Assignment:
Where the listing below reaches the line containing "Tu bep kieu hinh chu I (493, 2247)", start writing out lines exactly, and stop once the line containing "Thùng gạo (210, 1762)" has been written.

Record extracts:
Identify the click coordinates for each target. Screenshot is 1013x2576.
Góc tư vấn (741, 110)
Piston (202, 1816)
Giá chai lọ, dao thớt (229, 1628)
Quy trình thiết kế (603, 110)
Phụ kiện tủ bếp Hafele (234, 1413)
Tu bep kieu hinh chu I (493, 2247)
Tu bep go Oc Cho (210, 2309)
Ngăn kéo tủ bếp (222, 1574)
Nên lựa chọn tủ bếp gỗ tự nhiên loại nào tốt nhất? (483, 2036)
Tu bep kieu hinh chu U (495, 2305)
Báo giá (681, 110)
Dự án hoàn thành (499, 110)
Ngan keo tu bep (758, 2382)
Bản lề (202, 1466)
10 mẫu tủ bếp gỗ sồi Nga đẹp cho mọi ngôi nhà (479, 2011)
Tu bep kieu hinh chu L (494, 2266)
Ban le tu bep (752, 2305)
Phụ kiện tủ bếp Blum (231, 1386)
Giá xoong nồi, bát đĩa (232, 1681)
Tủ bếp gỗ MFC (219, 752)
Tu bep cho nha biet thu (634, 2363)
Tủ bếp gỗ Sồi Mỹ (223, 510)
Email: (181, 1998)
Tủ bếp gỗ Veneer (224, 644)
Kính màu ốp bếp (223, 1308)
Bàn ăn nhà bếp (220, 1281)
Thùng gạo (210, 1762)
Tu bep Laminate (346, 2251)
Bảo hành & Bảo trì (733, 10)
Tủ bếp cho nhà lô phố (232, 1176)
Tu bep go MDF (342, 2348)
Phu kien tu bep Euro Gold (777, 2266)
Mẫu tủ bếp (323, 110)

Result of this task:
Tu bep kieu hinh chu I (493, 2247)
Tu bep go Oc Cho (210, 2309)
Ngăn kéo tủ bếp (222, 1574)
Nên lựa chọn tủ bếp gỗ tự nhiên loại nào tốt nhất? (483, 2036)
Tu bep kieu hinh chu U (495, 2305)
Báo giá (681, 110)
Dự án hoàn thành (499, 110)
Ngan keo tu bep (758, 2382)
Bản lề (202, 1466)
10 mẫu tủ bếp gỗ sồi Nga đẹp cho mọi ngôi nhà (479, 2011)
Tu bep kieu hinh chu L (494, 2266)
Ban le tu bep (752, 2305)
Phụ kiện tủ bếp Blum (231, 1386)
Giá xoong nồi, bát đĩa (232, 1681)
Tủ bếp gỗ MFC (219, 752)
Tu bep cho nha biet thu (634, 2363)
Tủ bếp gỗ Sồi Mỹ (223, 510)
Email: (181, 1998)
Tủ bếp gỗ Veneer (224, 644)
Kính màu ốp bếp (223, 1308)
Bàn ăn nhà bếp (220, 1281)
Thùng gạo (210, 1762)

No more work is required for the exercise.